[Data extracted from a collection]
"""
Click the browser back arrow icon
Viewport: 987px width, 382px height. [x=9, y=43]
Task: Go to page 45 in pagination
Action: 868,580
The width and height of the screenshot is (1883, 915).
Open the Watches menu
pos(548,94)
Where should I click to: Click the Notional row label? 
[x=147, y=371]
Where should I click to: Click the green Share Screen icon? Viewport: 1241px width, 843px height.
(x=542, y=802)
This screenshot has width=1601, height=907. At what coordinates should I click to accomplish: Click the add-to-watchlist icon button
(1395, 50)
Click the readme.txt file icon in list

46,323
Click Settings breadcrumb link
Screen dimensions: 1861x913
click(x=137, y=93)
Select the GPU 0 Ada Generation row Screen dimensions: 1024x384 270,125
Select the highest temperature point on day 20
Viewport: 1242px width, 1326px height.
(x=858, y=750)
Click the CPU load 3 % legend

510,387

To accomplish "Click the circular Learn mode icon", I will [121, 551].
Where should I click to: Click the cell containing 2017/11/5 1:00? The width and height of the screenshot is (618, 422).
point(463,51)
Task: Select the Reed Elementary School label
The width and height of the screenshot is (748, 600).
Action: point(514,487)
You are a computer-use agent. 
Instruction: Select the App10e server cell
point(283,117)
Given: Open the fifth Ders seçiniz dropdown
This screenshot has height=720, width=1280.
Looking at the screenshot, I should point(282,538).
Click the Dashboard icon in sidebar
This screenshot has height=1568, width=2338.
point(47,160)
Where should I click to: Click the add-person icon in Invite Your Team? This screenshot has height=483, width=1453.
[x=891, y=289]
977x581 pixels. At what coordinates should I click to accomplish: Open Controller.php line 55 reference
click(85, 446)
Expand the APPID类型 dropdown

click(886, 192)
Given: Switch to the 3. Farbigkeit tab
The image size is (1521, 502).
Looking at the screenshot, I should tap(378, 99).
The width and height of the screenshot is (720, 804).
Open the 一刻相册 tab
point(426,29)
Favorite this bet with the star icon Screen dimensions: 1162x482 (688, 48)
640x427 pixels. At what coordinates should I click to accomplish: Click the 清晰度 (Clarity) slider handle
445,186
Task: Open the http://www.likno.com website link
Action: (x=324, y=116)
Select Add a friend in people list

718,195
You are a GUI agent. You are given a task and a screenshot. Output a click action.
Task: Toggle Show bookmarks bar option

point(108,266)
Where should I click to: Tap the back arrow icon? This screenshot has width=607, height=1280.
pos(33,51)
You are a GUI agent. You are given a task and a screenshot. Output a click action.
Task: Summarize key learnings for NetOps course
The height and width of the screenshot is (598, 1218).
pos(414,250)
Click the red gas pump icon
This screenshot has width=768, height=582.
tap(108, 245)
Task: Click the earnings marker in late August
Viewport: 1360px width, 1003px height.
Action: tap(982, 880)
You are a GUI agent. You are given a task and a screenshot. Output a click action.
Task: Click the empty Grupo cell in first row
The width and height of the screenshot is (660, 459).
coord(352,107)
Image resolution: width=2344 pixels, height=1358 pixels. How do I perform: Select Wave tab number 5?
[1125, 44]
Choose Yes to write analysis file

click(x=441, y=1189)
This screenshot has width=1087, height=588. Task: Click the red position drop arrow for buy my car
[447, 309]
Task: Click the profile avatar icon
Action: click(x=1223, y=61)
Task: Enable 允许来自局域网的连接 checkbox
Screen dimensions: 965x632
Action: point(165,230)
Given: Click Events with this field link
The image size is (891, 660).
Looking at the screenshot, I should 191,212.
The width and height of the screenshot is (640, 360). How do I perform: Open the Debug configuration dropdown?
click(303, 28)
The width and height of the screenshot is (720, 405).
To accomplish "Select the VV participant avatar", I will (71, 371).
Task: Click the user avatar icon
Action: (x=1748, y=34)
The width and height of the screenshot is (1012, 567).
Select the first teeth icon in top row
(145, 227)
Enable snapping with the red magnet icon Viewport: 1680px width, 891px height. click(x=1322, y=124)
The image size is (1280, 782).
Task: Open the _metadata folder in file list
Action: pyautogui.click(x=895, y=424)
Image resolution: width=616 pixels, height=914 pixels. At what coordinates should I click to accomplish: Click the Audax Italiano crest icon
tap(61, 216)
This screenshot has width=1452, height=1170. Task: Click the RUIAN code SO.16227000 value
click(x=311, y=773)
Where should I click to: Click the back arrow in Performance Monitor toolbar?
"""
Task ▸ Would you please write out all the entries exactly?

Output for this task ▸
Click the browser back arrow icon
Viewport: 987px width, 382px height. [x=9, y=43]
Task: Go to page 45 in pagination
Action: 868,580
The width and height of the screenshot is (1883, 915).
Open the Watches menu
pos(548,94)
Where should I click to: Click the Notional row label? 
[x=147, y=371]
Where should I click to: Click the green Share Screen icon? Viewport: 1241px width, 843px height.
(x=542, y=802)
This screenshot has width=1601, height=907. At what coordinates should I click to accomplish: Click the add-to-watchlist icon button
(1395, 50)
Click the readme.txt file icon in list

46,323
Click Settings breadcrumb link
Screen dimensions: 1861x913
click(x=137, y=93)
Select the GPU 0 Ada Generation row Screen dimensions: 1024x384 270,125
Select the highest temperature point on day 20
Viewport: 1242px width, 1326px height.
(x=858, y=750)
Click the CPU load 3 % legend

510,387

To accomplish "Click the circular Learn mode icon", I will [121, 551].
Where should I click to: Click the cell containing 2017/11/5 1:00? The width and height of the screenshot is (618, 422).
point(463,51)
Task: Select the Reed Elementary School label
The width and height of the screenshot is (748, 600).
Action: point(514,487)
You are a computer-use agent. 
Instruction: Select the App10e server cell
point(283,117)
Given: Open the fifth Ders seçiniz dropdown
This screenshot has height=720, width=1280.
Looking at the screenshot, I should point(282,538).
Click the Dashboard icon in sidebar
This screenshot has height=1568, width=2338.
point(47,160)
Where should I click to: Click the add-person icon in Invite Your Team? This screenshot has height=483, width=1453.
[x=891, y=289]
977x581 pixels. At what coordinates should I click to accomplish: Open Controller.php line 55 reference
click(85, 446)
Expand the APPID类型 dropdown

click(886, 192)
Given: Switch to the 3. Farbigkeit tab
The image size is (1521, 502).
Looking at the screenshot, I should tap(378, 99).
The width and height of the screenshot is (720, 804).
Open the 一刻相册 tab
point(426,29)
Favorite this bet with the star icon Screen dimensions: 1162x482 (688, 48)
640x427 pixels. At what coordinates should I click to accomplish: Click the 清晰度 (Clarity) slider handle
445,186
Task: Open the http://www.likno.com website link
Action: (x=324, y=116)
Select Add a friend in people list

718,195
You are a GUI agent. You are given a task and a screenshot. Output a click action.
Task: Toggle Show bookmarks bar option

point(108,266)
Where should I click to: Tap the back arrow icon? This screenshot has width=607, height=1280.
pos(33,51)
You are a GUI agent. You are given a task and a screenshot. Output a click action.
Task: Summarize key learnings for NetOps course
The height and width of the screenshot is (598, 1218).
pos(414,250)
Click the red gas pump icon
This screenshot has width=768, height=582.
tap(108, 245)
Task: Click the earnings marker in late August
Viewport: 1360px width, 1003px height.
Action: tap(982, 880)
You are a GUI agent. You are given a task and a screenshot. Output a click action.
Task: Click the empty Grupo cell in first row
The width and height of the screenshot is (660, 459).
coord(352,107)
Image resolution: width=2344 pixels, height=1358 pixels. How do I perform: Select Wave tab number 5?
[1125, 44]
Choose Yes to write analysis file

click(x=441, y=1189)
This screenshot has width=1087, height=588. Task: Click the red position drop arrow for buy my car
[447, 309]
Task: Click the profile avatar icon
Action: click(x=1223, y=61)
Task: Enable 允许来自局域网的连接 checkbox
Screen dimensions: 965x632
Action: point(165,230)
Given: Click Events with this field link
The image size is (891, 660).
Looking at the screenshot, I should 191,212.
The width and height of the screenshot is (640, 360). How do I perform: Open the Debug configuration dropdown?
click(303, 28)
The width and height of the screenshot is (720, 405).
To accomplish "Select the VV participant avatar", I will (71, 371).
Task: Click the user avatar icon
Action: (x=1748, y=34)
The width and height of the screenshot is (1012, 567).
Select the first teeth icon in top row
(145, 227)
Enable snapping with the red magnet icon Viewport: 1680px width, 891px height. click(x=1322, y=124)
The image size is (1280, 782).
Task: Open the _metadata folder in file list
Action: pyautogui.click(x=895, y=424)
Image resolution: width=616 pixels, height=914 pixels. At what coordinates should I click to accomplish: Click the Audax Italiano crest icon
tap(61, 216)
This screenshot has width=1452, height=1170. Task: Click the RUIAN code SO.16227000 value
click(x=311, y=773)
Where should I click to: Click the back arrow in Performance Monitor toolbar?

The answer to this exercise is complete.